How to Listen (and Respond) to What Your Body is Telling You

People say it all the time—“listen to your body.” Some people feel really in tune with their bodies, others feel like they’re completely disconnected. Sometimes the phrase feels like it’s lost its meaning altogether.

Maybe we’ve overcomplicated the concept of tuning into our bodies’ signals. “Listening to your body” isn’t about intuitively knowing which nutrient you’re deficient in or which essential oil you need for whatever ailment you’re having. To listen to your body means that when your body is feeling something, anything, you should actually consider that a signal for something.
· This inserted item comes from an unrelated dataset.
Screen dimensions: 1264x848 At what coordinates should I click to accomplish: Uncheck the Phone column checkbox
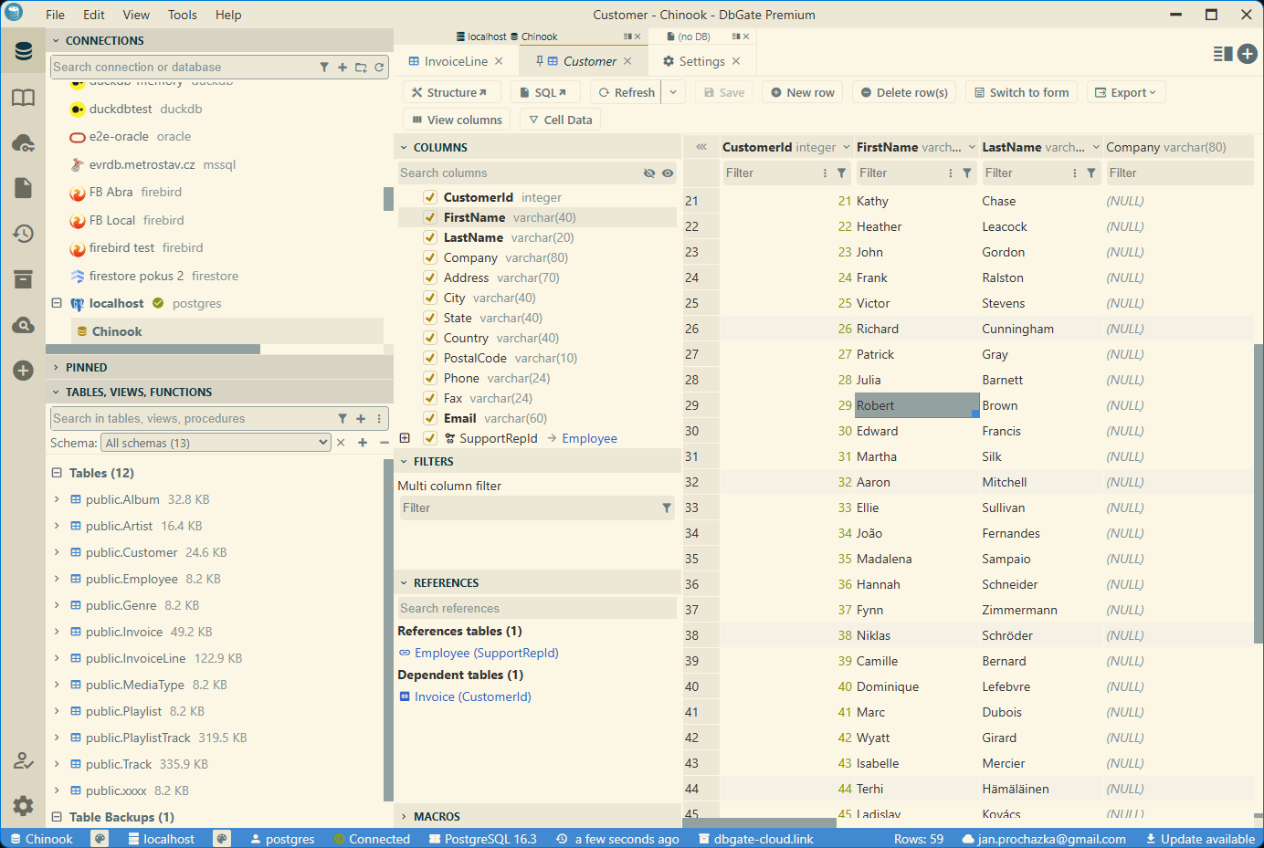click(429, 378)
So often we feel aches, pains, stiffness or soreness and think it’s totally arbitrary. “It’s just aging,” “I’m meant to feel this way,” “It’s my genetics.” Even days when we feel great, beaming with energy, we think “today is just a lucky day.” Like luck has anything to do with it. Hint: It doesn’t.

Consider that the human race is the only species that exerts energy when it doesn’t need to.

Humans are also the only species that deprives itself of sleep on purpose. We’re tired but we still wait a few extra hours before going to sleep because it’s too early, we have work to do, we want to finish watching a movie or we have plans to go out with friends.

Have you ever stopped to think about what these signals of fatigue, restlessness and aches and pains actually mean? Or on the other side, the meaning of having extra energy, a skip in your step? Everything you feel and do is a signal that you can use to make decisions about your self-care.

Let’s talk about “ignoring the pain” and “pushing through.” 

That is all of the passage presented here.